Hope will never be silent.– Harvey Milk

The Beach Boys Outed Me in 1968

I came out as gay publicly in 1990. Well, it’s not like I published a tell-all book, or gave an exclusive interview on TV. What happened was I had been married (to a woman) for nine years. We had a son who was a three-year-old at the time. And I could no longer live a lie. So I confessed to my wife, filed for divorce, and told my family (they already really knew).Then began the long journey of self-identification. A journey, I might add, that I will continue until the end of my long and illustrious life. Soon after, I met my partner, and we have been together for over 20 years. That’s the down and dirty of it.

But that is not what this is about. I came out when I was 28, but I was born gay. All of us homos are. The argument by heterosexuals is that gays choose to be gay. That’s very easy to say when you are born as a heterosexual! Ask a straight person when they decided to become that way, their reply is always, ” Well, never! I was born this way!” Thank you. Argument over.

I was thinking about when I realized, when I knew in my heart and soul, that I was gay. I was seven. It was 1968. I was a first-grader.
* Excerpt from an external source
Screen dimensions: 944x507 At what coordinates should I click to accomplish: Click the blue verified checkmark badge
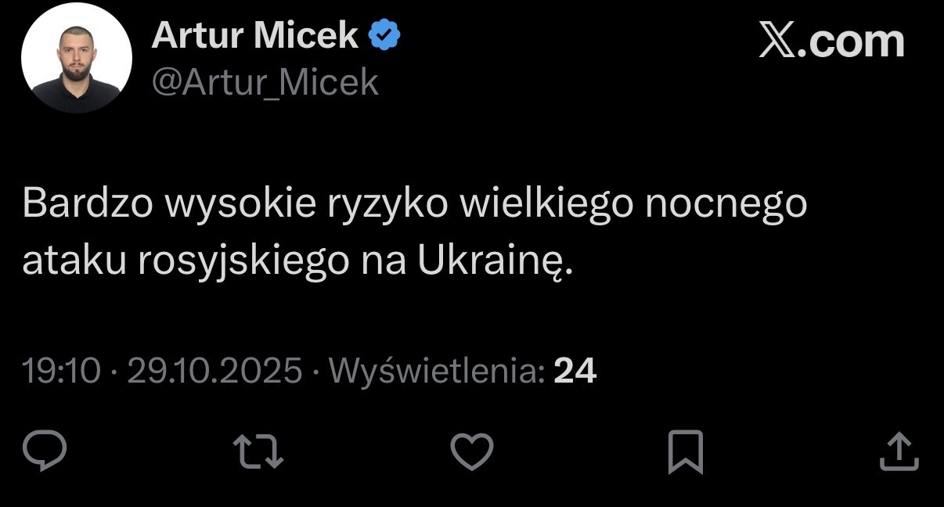coord(385,35)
I had never heard the word ‘gay’ or ‘homosexual’ or for that matter, the word ‘heterosexual.’ In the coming years, I would hear plenty of words; words like sissy, faggot, homo, and queer. But in the first grade, I didn’t know squat. I had a brother who was sixteen and beginning to find his inner hippie; it was 1968 after all. Anyway, he was the only one of my brothers who had his own room. My other two brothers and I shared a bedroom for most of our childhoods. This brother had a record player, and he had a lot record albums. When he wasn’t around, I would go into his room and look at his records, and the record covers. There was one particular album that interested me. It was The Beach Boys cover showing a drawing of them on the beach, shirtless, with their arms around each other (there was a bikini-clad girl ion the cover too, but I never looked at her). Seeing this image for the first time stirred before-unknown feelings of admiration, desire, and longing. I wanted to be in that picture. I wanted to have my arms around those men. They looked so happy.They looked so masculine, and beautiful. I didn’t have a clue at the time what any of those feelings were, or what they meant. I only knew I felt something, and that feeling never went away.

It took me many years to recognize that my seven-year-old self was feeling an attraction to men. I hid it, kept it a secret, and said not a word about it to anybody. I knew having that feeling was wrong somehow, that boys were not supposed to have those feelings. But those feelings never went away. And they helped me to become the man I am today.